Having looked at the history of wine and food pairing and the few rules, below is a history of food pairings that are worth considering.
1. Bacon, Cheese and Eggs
The discovery of this food pairing was after the occurrence of the civil war. The three were taken together before then and the American pioneers would always prefer sandwich for breakfast. On top of this trip, you can also decide to add cheese or even bread to make it perfect as well as complete.
2. Cookies and Milk
This combination was brought about after the invention of refrigeration. One could always feel like dipping a warm piece of cookie into a glass of ice-cold milk and this would pair very nicely.
3. Peanut Butter and Chocolate
This is also another common combination, which came about in Pennsylvania in 1917. A man by the name Harry Burnett Reese became an employee of Hershey factory to support his family.

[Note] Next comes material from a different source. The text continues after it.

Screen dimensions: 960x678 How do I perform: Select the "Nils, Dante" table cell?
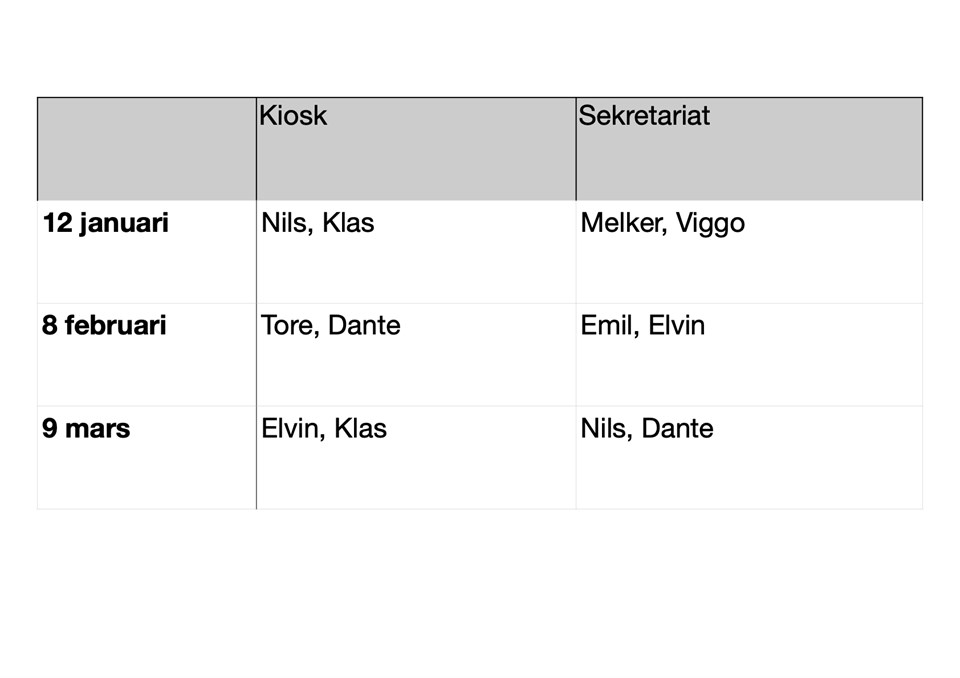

After his success, in Hershey factory, he opened up his own place and started selling combinations of his own. Among them was the combination of peanut butter and chocolate.
4. Sea Salt and Caramel
This discovery came about in 2008 when Haagen-Dazs introduced an ice cream flavored with caramel and sea salt. Afterwards, this combination has become very popular and it is very rare to find someone taking any of the two independently. The sweet and salty snack really complement each other.
5. Donuts and Coffee
The discovery of this delicious, delicate and sugary combination was in 1948. It was at the time when doughnut was declared as breakfast food when people began taking it with coffee. Ever since, it has been a very common combination.